[START OF EXTRACTED TEXT]

MAPLE V in Introductory
Group Theory:
Exploring Permutation Groups
1. Introduction
A
computer algebra software such as Maple V, a very powerful tool for doing
mathematics, can be effectively used in the undergraduate abstract algebra
course to encourage the discovery of mathematical ideas through guided
experiments. The main focus of the paper is to show how to
introduce discovery learning into abstract algebra class and how to use
a laboratory approach to teach basic concepts of group theory. We
will present some elementary group theory commands in MAPLE V's packages
group and combinat which may be useful in a first
abstract algebra course or introductory group theory.
Focusing
on the notion that "One cannot teach a computer how to do something
without learning it better oneself,' several of our exercises require
the students to write functions or procedures to implement abstract mathematical
ideas in a concrete way, such as "listing elements of a permutation
group", or "constructing an abstract group's table." Those
exercises really require the students to think about what the computer
is doing when it is performing the instructions given it. As a result,
they will begin to form a mental image of the ideas they are learning,
and come to truly understand these ideas.
Another
type of assignments requires students to identify a group by means of a
set of generators and a set of relations between those generators. The
students then verify their answer by constructing the group using grelgroup
and subgrel commands of Maple V. Such construction
is useful in distinguishing finite groups from infinite groups.
Another useful
command of Maple V is the permrep command. The paper will present
an example illustrating the use of Maple V's permrep command in
the study of Cayley's Regular Representation Theorem.
2. Listing elements of
a permutation group using MAPLE's functions.
2.1. permgroup(degree, {generators})
This routine constructs a permutation group of
specified degree and generators.

[END OF EXTRACTED TEXT]

_SET EXERCISE A:_ List every Maple V command or routine that the Maple V group theory text names.
_SET EXERCISE B:_ Extend the Maple V group theory text from the point where it stops.

[START OF DATA LINES]

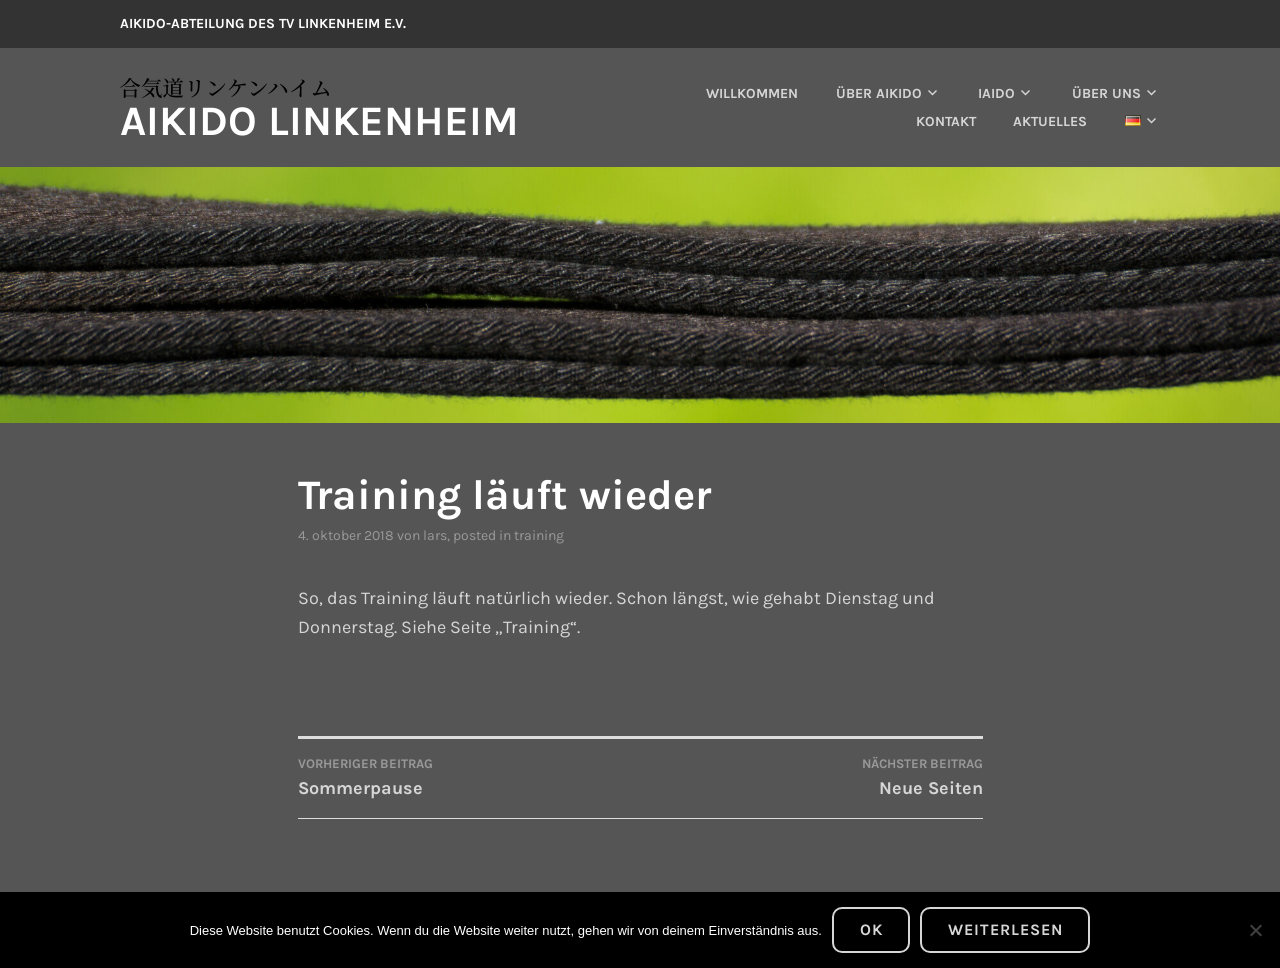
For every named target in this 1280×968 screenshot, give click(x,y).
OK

[END OF DATA LINES]

_OUTPUT A:_ grelgroup, subgrel, permrep, permgroup

_OUTPUT B:_
Note: All permutations in MAPLE V must
be written as disjoint cycles.
Example: The symmetric group S_3. >with(group):
>
S_3 := permgroup(3,{[[1,2]],[[1,2,3]]});
S_3
:= permgroup(3, {[[1, 2]], [[1, 2, 3]]})
2.2. grouporder
(group)
This routine gives the order (or number of elements)
of a group.
Example : To verify S_3 above has 6 elements:
> grouporder(S_3);
6
2.3. cosets(PG,SG)
This routine gives a complete list of right coset
representatives for a subgroup SG of a permutation group PG. A set of permutations
in disjoint cycle notation is returned.
 2.3.1 Note:
 PG and SG must be permutation groups of the same
degree.
 This routine can be used to list elements of
a permutation group when SG is the trivial subgroup, { }, of the same degree.
 2.3.2 Example
 > ident := permgroup
(3, {[]} ):
 > cosets(S_3, ident);
 {[],
[[1, 2]], [[1, 2, 3]], [[1, 3, 2]], [[1, 3]], [[2, 3]]}
3. Listing elements of permutation groups
without the cosets command.
The following MAPLE V' s functions will be required.
 (i) permute(n)
 This
function (found in MAPLE V's combinat package) constructs a list of all
permutations
of n objects.
 (ii) convert(permlist, 'disjcyc')
 This
function converts permutations in a list into disjoint cycles.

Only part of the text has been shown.